**** Records for this exercise

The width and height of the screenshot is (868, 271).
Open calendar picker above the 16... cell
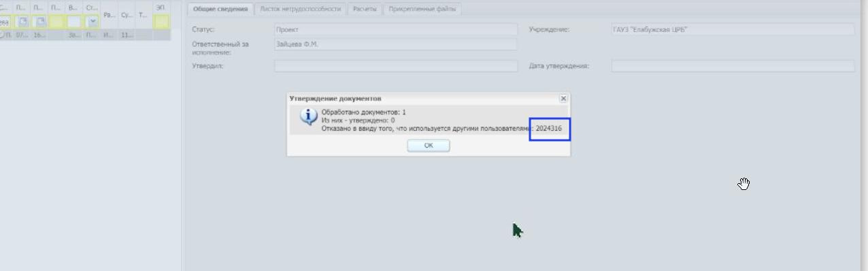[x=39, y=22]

********
**** Records for this exercise

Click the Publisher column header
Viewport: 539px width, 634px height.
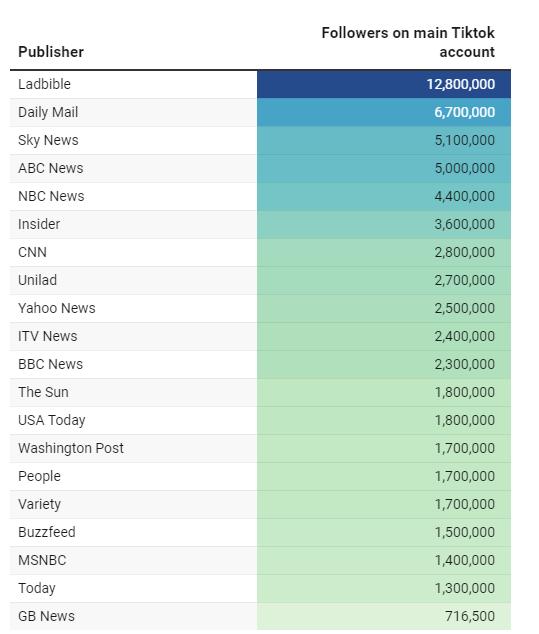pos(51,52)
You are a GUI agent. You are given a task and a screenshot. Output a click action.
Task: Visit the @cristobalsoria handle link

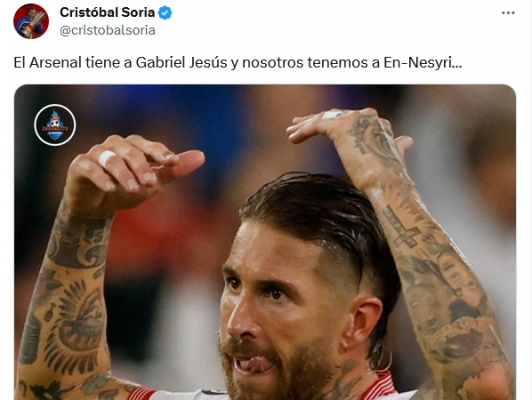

********

* [Aim of the task] The lines to copy are those above that contain "screenshot".

* [Task result]
The width and height of the screenshot is (868, 271).
You are a GUI agent. You are given a task and a screenshot. Output a click action.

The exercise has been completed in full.